"""

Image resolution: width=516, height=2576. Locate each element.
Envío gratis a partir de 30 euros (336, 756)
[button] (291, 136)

"""
"""

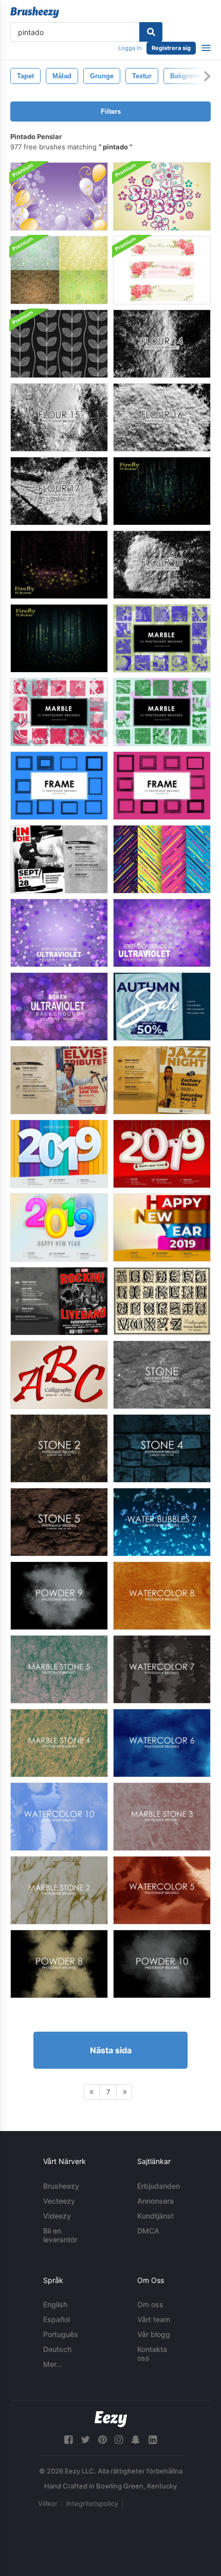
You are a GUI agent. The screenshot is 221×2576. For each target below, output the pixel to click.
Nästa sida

"""

*Work request*. Show every line of the entries above where the word "each" occurs.

*Completed exercise*.
Image resolution: width=516, height=2576. Locate each element.
You are a GUI agent. The screenshot is 221×2576. For each target below, output the pixel to click.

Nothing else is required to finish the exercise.